*ACTIVITY 1*
Reproduce word for word everything in the Haring murals piece from "Consolidating the peeling" down to "and the paint.".
*ACTIVITY 2*
In the Haring murals piece, turn the paragraph beginning "In the case of the Amsterdam mural" into a short bulleted list that keeps its main facts.

*EXCERPT*

%%

I have been lucky to be called upon to make sure that some of the past century’s most important artworks will have a long life in spite of the ravages of nature. As head of conservation at SFMOMA (the San Francisco Museum of Modern Art) for a decade, I had my hands on paintings by Matisse and DeKooning, looked through the microscope at the brushwork of Picasso and O’Keeffe, and worked side-by-side with artists from Jeff Koons to Jasper Johns.

Will Shank retouching missing paint on Keith Haring’s TOWER (1987) in Paris (Sarah Braun/Haring Foundation, Noirmontartproduction, Paris)

Tricky business

More recently, collaborating with the Keith Haring Foundation, and with the support of private and public funders, I have worked in tandem with my Italian colleague Antonio Rava at a church in Pisa, at a children’s hospital in Paris, and now at a warehouse in West Amsterdam, in order to undertake studies of how the 1980s American wonder boy created his large-scale murals, and to understand how they’ve aged.

It can be tricky business. When Haring chose the exterior wall of what was then an art storage warehouse of the Stedelijk Museum as a site for his mural in 1986, he did little preparation.

This news video from Dutch tv shows the moment Haring’s mural in Amsterdam was revealed after three decades:

https://nos.nl/artikel/2237890-na-bijna-dertig-jaar-is-muurschildering-keith-haring-weer-te-zien-in-amsterdam.html 

Will Shank at work on the scaffolding at Pisa’s church of Sant’Antonio dell’Abate. Keith Haring painted the mural ‘Tuttomondo’on the church in 1989, the last year of his life. (Keith Haring artwork copyright the Keith Haring Foundation)

Bright superstar

One of the hallmarks of his genius was his spontaneity. The trail-blazing American artist burnt a path through the worlds of art and pop culture whose trajectory was difficult to keep up with. A tireless worker and creative genius who found himself in the heady company of the 1980s glitterati after dropping out of art school and painting in Manhattan’s subway stations, Haring catapulted to fame after meeting Andy Warhol. His superstar shone brightly and led him on an exhausting path around the world where he left a legacy of a long trail of museum exhibitions and public works of art.

Haring worked in a frenzy, especially after being diagnosed with HIV, which would result in his untimely demise at the age of 31. And while he thought about his posterity, his focus was on creating as many works of art as possible.

The results, thirty years later, are that conservators must solve the riddle of what he painted with and what he painted on. In the case of his outdoor murals, he used whatever was handy that he thought would be durable. While it might seem like a head-scratcher to consider the fate of 1980s acrylic paints thirty years after they were applied to a wall, the reality is that without the scrutiny of conservators in such cases, this legacy would be lost. We learned that the 1987 Paris mural was in such bad shape when we first viewed it in 2011, that the building that held it had been considered for demolition.

Consolidating the peeling paint on Keith Haring’s deteriorated 1987 mural at the Hopital Necker des Enfants Malades in Paris ((Keith Haring artwork copyright the Keith Haring Foundation)

Rain and dirt

In the case of the Amsterdam mural, some of Haring’s brushstrokes held tightly to the bricks, and some did not. For various reasons (the rain that was falling while he painted, the dirt on the wall, and the varying firing temperature of the bricks themselves) there are areas of the painting that have only tentative adhesion to its support. We learned these facts in June of 2018 when Rava and I ascended on a hydraulic lift to take a close look at the aging painting, and to take samples for analysis of both the wall and the paint.

There is a misconception in Amsterdam that when the aluminum panels were removed last year with much press hoopla to reveal Haring’s hidden work, that the “ta-da!” moment was the end of the story. In fact, it was the beginning. At the time of this writing, funding is still being identified for the conservation project, which will have the experts up on scaffolding for a period of a few weeks to a few months. Because the paint remains fragile, our work remains to be done, in order to make sure that Haring’s destiny shines on.

%%

*DATA PROVIDED*
%%

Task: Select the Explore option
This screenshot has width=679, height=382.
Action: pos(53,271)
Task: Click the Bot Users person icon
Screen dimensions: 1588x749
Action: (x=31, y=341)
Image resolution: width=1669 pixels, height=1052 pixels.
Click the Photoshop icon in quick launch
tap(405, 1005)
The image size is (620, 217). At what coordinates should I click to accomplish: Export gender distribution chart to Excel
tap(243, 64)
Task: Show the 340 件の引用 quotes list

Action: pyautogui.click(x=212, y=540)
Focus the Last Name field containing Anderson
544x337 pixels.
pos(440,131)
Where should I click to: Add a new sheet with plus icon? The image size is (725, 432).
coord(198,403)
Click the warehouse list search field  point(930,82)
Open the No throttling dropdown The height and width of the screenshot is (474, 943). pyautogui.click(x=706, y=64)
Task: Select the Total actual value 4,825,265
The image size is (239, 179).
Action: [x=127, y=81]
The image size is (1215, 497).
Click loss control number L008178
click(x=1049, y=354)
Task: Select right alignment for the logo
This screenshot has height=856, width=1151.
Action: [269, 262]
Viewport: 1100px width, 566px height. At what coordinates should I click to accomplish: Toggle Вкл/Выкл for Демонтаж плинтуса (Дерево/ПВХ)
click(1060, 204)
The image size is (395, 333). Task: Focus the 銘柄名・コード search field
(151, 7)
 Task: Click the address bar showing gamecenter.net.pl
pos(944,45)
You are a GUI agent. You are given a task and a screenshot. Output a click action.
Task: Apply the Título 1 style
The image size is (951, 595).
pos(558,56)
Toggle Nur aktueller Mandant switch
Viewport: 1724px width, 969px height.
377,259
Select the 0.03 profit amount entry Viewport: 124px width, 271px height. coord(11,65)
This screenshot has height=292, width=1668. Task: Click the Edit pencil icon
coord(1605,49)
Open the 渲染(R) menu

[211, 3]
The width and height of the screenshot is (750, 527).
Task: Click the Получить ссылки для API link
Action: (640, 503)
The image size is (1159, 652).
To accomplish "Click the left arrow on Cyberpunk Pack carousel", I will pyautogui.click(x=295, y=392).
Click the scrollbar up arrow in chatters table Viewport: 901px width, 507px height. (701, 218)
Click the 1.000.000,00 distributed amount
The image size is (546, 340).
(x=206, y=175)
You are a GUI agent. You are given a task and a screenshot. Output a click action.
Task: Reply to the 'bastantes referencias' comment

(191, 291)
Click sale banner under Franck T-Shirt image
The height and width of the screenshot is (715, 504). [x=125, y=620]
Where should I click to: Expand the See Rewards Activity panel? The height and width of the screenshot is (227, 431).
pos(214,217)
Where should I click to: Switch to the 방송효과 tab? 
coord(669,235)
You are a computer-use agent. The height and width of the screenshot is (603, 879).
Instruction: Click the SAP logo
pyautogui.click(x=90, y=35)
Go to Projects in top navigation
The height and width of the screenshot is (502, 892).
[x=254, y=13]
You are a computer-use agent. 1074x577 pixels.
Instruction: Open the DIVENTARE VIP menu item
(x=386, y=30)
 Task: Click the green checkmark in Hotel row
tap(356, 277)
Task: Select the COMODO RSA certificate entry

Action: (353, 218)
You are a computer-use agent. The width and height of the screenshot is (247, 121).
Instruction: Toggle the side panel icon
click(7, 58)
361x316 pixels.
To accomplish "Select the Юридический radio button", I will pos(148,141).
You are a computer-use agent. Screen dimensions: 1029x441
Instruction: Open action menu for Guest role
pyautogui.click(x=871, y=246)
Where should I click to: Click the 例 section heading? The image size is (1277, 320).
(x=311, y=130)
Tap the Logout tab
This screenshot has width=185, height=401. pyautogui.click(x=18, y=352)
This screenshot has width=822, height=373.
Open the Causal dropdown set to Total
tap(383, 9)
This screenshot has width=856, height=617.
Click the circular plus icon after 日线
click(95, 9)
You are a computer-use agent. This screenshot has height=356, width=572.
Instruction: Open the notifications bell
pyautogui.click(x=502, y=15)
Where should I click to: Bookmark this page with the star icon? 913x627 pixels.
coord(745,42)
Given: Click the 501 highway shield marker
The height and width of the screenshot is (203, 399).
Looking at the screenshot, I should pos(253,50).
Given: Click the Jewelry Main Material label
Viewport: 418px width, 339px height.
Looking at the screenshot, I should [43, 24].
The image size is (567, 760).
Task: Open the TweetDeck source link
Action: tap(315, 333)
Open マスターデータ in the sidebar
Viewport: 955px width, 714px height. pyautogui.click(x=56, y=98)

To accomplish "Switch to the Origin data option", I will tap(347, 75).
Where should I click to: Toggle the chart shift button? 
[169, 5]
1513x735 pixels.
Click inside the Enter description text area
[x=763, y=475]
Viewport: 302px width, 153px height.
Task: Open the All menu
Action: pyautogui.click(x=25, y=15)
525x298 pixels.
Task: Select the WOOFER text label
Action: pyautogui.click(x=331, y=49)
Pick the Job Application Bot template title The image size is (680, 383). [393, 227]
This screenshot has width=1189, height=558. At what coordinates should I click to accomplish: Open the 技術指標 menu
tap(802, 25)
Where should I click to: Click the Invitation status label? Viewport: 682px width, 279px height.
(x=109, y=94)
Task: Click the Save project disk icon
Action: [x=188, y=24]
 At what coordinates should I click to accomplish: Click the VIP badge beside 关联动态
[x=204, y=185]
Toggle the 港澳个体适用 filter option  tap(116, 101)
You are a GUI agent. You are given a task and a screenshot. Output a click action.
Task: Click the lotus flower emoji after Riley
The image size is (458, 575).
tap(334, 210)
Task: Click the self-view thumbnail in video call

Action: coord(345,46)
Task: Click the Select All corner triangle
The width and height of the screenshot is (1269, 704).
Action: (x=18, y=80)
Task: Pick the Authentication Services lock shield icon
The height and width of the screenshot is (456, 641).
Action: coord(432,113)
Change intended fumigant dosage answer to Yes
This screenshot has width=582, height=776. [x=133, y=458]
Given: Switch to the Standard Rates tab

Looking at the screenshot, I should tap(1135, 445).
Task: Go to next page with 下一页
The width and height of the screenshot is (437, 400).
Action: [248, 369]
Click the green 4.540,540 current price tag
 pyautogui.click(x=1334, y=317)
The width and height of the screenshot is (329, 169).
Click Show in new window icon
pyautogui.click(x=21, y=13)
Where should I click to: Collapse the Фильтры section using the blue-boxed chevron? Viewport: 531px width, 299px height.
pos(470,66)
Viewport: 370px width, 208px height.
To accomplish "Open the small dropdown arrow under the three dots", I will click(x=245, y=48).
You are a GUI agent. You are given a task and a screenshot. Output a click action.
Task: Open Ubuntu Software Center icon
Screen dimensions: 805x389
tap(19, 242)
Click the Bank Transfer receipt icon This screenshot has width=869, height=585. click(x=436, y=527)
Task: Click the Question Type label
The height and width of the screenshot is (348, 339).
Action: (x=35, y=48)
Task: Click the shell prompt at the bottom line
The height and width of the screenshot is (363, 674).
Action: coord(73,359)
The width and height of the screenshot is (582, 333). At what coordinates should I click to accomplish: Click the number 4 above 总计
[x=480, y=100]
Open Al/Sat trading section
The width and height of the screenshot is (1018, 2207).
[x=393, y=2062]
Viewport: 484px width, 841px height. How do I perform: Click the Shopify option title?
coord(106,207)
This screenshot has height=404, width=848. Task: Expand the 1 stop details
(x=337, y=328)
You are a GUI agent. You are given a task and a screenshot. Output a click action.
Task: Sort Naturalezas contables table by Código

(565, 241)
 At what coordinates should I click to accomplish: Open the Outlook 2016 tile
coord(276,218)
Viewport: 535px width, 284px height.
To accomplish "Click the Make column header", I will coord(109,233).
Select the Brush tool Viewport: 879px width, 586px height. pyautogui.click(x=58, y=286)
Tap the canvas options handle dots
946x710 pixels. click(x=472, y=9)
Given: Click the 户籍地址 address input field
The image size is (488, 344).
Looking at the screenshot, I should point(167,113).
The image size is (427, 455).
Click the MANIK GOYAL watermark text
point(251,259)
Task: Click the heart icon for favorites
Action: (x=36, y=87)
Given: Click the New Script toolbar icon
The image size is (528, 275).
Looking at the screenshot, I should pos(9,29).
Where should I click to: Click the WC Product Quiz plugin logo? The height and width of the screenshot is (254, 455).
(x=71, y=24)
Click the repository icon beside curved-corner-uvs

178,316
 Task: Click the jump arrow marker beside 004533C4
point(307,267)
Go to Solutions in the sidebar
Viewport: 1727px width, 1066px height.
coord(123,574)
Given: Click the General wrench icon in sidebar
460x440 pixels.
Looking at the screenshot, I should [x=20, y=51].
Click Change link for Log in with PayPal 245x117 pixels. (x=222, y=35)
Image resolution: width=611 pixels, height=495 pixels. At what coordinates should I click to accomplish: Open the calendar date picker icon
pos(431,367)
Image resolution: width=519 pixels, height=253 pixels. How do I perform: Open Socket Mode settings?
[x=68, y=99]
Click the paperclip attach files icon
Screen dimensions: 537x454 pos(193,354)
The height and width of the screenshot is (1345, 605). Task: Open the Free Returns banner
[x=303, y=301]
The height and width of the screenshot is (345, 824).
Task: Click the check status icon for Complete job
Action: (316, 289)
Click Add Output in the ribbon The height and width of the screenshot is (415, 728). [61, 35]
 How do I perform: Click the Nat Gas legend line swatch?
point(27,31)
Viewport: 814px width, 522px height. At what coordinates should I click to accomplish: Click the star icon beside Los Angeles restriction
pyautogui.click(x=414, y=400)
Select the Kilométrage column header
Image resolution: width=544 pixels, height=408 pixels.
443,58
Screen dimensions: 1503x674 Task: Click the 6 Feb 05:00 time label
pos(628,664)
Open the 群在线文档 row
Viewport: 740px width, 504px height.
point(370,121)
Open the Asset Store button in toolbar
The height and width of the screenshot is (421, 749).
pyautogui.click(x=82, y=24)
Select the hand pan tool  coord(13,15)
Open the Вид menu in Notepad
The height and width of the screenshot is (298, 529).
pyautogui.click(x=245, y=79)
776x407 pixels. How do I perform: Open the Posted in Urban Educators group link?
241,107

%%

*WORKED SOLUTION 1*
Consolidating the peeling paint on Keith Haring’s deteriorated 1987 mural at the Hopital Necker des Enfants Malades in Paris ((Keith Haring artwork copyright the Keith Haring Foundation)

Rain and dirt

In the case of the Amsterdam mural, some of Haring’s brushstrokes held tightly to the bricks, and some did not. For various reasons (the rain that was falling while he painted, the dirt on the wall, and the varying firing temperature of the bricks themselves) there are areas of the painting that have only tentative adhesion to its support. We learned these facts in June of 2018 when Rava and I ascended on a hydraulic lift to take a close look at the aging painting, and to take samples for analysis of both the wall and the paint.

*WORKED SOLUTION 2*
- Some of Haring's brushstrokes on the Amsterdam mural held tightly to the bricks, and others did not.
- Rain falling while he painted, dirt on the wall, and the varying firing temperature of the bricks left parts of the painting only loosely attached to the wall.
- Rava and I found this in June 2018. We went up on a hydraulic lift to examine the painting closely and take samples of the wall and the paint for analysis.